Your task is to find every line of the listing that includes "left" and copy it.

++++

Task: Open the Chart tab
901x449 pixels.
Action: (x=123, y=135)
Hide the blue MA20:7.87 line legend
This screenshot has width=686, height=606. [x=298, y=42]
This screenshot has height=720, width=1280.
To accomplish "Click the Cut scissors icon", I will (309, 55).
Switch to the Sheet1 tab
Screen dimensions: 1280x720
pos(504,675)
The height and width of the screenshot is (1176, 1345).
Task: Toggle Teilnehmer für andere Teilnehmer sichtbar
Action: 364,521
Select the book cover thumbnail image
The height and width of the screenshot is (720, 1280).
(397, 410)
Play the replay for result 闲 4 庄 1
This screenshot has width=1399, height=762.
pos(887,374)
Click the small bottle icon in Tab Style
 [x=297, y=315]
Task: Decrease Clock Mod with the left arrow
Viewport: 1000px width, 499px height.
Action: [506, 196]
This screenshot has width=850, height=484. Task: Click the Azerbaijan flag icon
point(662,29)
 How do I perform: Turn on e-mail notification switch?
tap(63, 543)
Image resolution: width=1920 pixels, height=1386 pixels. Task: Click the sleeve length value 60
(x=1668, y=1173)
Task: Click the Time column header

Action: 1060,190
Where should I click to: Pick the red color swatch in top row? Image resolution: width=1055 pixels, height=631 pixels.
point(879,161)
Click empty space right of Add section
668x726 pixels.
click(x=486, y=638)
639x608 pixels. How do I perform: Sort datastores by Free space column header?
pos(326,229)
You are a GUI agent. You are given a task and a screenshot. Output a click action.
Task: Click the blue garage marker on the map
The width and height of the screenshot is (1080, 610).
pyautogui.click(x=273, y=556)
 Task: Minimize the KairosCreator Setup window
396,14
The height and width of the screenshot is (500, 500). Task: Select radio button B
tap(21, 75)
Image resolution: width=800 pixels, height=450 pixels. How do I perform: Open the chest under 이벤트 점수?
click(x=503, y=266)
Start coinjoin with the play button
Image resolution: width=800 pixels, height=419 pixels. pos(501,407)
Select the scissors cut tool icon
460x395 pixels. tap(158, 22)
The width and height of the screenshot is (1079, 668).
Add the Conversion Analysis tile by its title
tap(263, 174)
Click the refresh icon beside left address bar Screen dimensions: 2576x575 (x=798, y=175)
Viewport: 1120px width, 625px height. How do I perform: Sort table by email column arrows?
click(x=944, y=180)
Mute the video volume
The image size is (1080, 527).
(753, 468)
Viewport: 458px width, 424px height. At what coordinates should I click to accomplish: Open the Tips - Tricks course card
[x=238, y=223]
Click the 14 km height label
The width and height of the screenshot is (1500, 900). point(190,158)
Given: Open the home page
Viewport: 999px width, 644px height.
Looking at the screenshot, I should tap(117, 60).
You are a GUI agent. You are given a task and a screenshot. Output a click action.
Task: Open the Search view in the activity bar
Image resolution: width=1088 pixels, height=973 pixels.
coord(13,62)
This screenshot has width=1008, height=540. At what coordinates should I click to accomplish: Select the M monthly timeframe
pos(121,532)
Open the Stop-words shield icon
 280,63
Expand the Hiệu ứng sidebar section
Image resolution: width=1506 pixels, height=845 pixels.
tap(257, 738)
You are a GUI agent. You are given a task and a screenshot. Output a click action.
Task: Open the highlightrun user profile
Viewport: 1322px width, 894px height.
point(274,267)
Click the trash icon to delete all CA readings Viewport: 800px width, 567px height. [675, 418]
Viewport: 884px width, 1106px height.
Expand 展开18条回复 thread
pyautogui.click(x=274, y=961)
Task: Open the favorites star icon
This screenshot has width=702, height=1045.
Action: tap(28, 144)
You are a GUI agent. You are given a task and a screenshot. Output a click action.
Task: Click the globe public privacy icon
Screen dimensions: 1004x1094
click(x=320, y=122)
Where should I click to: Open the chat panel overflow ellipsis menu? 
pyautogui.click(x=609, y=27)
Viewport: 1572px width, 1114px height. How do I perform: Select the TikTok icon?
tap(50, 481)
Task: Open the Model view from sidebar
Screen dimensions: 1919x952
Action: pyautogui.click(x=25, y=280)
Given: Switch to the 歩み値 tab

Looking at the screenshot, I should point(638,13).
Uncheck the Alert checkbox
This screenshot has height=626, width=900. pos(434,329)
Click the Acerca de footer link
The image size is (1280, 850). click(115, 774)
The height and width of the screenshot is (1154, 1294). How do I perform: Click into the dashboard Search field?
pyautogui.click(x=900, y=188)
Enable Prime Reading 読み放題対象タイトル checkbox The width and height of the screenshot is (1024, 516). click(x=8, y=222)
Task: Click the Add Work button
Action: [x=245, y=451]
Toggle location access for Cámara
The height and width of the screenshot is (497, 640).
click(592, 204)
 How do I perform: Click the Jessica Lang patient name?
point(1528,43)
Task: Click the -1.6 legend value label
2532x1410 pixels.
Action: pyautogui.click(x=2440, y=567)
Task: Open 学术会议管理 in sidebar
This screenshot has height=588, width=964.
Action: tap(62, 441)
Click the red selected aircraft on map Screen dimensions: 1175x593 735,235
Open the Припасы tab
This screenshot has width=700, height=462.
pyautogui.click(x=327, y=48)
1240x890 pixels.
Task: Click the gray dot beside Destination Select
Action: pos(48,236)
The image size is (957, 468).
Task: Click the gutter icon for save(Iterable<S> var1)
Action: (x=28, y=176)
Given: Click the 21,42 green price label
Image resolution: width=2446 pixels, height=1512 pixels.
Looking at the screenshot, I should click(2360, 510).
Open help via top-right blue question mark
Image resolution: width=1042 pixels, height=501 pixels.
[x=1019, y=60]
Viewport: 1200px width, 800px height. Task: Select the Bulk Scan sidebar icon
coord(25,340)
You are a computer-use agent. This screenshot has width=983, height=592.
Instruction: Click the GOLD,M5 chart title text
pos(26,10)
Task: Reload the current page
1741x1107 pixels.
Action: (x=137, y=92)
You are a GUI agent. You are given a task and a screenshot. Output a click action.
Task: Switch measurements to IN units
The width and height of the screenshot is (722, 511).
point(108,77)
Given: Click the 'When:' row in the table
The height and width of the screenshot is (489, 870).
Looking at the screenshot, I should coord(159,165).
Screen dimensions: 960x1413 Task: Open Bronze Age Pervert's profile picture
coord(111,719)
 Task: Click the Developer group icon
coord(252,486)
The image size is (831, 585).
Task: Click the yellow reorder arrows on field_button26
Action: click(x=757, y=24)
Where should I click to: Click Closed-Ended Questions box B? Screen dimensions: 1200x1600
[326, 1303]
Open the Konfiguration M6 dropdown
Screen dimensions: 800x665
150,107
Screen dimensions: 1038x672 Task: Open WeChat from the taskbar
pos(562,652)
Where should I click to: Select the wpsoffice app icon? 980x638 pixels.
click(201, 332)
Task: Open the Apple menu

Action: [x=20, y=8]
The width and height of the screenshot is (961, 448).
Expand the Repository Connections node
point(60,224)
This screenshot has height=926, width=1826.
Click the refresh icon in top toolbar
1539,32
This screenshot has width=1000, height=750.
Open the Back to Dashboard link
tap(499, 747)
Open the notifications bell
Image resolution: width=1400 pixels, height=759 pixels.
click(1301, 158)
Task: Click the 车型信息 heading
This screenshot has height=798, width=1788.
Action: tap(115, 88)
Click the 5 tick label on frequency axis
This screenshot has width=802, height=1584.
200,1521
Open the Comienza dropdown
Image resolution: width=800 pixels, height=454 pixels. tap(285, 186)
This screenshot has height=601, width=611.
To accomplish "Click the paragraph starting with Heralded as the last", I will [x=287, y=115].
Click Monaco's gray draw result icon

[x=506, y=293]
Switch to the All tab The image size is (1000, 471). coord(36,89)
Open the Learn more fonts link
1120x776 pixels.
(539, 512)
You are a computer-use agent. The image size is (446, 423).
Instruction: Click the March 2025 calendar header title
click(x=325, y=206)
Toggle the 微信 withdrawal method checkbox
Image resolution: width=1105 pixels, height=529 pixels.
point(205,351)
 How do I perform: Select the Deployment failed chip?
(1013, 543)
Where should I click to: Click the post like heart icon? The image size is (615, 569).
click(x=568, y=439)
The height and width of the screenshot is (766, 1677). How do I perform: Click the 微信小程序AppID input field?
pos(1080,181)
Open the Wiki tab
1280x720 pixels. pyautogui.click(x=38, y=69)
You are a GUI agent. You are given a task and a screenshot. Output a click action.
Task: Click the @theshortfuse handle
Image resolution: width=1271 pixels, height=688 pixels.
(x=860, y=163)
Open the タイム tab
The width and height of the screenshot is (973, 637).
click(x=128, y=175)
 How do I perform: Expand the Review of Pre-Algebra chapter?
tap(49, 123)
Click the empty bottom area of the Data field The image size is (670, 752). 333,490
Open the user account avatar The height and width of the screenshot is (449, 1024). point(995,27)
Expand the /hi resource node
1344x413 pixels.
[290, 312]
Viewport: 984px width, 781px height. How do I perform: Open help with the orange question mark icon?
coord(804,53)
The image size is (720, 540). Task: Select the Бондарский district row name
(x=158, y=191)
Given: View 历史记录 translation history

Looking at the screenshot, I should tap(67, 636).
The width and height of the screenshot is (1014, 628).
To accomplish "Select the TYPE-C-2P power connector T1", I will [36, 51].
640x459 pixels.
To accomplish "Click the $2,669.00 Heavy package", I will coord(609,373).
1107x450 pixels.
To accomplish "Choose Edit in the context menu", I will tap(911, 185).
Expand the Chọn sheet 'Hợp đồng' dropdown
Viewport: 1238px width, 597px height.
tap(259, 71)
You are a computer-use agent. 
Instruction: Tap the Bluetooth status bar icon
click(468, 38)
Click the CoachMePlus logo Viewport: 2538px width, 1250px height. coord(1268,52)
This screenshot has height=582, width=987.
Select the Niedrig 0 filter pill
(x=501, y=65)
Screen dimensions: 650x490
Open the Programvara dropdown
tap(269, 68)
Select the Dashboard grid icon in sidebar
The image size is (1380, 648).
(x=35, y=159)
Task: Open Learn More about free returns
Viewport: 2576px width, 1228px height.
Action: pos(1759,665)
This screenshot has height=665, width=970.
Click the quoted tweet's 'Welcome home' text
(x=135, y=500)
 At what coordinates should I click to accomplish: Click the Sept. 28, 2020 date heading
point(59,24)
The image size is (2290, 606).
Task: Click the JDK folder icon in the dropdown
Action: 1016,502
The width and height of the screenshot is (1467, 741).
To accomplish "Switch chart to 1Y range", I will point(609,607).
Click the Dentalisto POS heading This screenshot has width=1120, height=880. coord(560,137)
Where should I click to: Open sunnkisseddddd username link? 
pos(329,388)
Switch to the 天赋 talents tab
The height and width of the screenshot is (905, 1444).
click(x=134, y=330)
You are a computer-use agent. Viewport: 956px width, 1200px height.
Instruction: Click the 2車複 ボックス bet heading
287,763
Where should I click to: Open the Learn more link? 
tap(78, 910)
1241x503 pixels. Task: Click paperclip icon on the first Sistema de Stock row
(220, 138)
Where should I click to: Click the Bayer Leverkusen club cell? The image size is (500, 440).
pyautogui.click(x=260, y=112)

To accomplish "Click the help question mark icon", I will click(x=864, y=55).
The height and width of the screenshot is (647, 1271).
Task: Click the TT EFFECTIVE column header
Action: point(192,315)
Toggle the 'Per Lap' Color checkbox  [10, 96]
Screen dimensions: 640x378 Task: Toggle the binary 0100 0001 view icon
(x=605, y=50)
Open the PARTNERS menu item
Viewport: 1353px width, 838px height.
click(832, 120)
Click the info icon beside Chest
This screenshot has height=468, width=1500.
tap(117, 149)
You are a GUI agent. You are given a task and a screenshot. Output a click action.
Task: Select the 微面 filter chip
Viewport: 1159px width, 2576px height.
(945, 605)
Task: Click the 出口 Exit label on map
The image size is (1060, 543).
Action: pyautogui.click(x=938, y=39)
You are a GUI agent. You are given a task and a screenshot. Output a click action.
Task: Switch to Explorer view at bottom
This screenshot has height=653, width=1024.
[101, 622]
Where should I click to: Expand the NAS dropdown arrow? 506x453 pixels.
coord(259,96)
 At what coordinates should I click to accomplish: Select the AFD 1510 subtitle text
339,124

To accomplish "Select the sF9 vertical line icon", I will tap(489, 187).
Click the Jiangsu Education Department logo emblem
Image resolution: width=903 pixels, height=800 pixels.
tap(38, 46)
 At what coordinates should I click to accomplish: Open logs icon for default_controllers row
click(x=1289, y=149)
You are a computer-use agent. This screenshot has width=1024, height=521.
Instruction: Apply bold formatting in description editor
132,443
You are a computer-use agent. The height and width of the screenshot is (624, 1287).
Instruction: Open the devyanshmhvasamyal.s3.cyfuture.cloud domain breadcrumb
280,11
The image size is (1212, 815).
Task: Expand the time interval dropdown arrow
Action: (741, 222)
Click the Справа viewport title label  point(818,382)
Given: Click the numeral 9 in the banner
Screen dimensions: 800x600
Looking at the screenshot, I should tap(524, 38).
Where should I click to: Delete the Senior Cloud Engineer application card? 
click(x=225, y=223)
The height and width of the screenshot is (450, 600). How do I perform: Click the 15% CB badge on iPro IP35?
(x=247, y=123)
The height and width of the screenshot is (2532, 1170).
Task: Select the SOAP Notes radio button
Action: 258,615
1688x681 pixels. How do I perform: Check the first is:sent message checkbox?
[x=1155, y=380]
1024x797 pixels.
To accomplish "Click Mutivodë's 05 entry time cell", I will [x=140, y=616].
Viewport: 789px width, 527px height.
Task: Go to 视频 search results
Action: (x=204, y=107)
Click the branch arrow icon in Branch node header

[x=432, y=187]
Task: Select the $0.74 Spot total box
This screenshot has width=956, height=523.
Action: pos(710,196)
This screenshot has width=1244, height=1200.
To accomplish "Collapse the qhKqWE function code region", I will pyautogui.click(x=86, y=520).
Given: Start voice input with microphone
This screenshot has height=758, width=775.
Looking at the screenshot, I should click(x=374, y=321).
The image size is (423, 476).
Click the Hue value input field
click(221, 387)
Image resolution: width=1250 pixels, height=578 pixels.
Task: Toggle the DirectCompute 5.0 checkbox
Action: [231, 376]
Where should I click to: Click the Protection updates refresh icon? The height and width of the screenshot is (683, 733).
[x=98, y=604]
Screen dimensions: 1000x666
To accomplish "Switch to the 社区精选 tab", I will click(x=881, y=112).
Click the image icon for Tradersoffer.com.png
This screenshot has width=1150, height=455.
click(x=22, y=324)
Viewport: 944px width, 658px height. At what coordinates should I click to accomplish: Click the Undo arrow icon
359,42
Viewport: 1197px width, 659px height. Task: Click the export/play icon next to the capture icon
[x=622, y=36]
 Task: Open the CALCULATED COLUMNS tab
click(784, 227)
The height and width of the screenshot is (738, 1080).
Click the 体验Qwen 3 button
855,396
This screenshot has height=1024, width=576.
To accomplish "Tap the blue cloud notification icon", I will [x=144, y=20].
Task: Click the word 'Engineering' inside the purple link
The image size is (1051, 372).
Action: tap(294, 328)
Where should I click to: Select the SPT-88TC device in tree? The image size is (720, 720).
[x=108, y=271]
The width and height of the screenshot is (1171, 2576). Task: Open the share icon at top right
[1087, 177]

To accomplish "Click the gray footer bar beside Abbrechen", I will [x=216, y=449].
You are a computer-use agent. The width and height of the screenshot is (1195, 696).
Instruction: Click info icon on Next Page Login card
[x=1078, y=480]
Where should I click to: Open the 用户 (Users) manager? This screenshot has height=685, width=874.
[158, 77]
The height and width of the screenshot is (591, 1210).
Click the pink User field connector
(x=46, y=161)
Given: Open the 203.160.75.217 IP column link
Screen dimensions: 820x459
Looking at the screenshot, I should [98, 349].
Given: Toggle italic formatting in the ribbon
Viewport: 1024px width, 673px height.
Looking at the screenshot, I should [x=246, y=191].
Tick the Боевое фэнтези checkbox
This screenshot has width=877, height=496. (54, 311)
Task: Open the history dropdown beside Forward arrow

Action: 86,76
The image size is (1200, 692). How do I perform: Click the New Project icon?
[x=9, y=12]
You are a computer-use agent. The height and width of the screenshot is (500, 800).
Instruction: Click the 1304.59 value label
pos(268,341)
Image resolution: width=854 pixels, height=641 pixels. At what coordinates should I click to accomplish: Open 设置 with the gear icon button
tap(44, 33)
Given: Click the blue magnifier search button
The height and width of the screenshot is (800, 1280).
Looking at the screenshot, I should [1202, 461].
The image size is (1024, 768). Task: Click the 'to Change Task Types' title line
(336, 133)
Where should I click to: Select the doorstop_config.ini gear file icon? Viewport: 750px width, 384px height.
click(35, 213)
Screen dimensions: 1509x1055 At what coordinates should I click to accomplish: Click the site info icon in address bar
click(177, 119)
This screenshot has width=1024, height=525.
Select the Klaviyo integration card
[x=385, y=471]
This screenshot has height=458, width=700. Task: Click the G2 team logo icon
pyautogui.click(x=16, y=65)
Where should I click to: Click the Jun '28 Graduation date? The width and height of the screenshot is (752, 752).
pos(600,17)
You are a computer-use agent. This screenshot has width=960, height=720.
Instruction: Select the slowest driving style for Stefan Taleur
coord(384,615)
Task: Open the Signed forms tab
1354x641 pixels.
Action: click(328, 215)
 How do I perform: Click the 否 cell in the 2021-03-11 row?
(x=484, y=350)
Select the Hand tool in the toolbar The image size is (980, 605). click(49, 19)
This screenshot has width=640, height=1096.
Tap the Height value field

++++

=== Response to this exercise ===
Task: Decrease Clock Mod with the left arrow
Click the refresh icon beside left address bar Screen dimensions: 2576x575 (x=798, y=175)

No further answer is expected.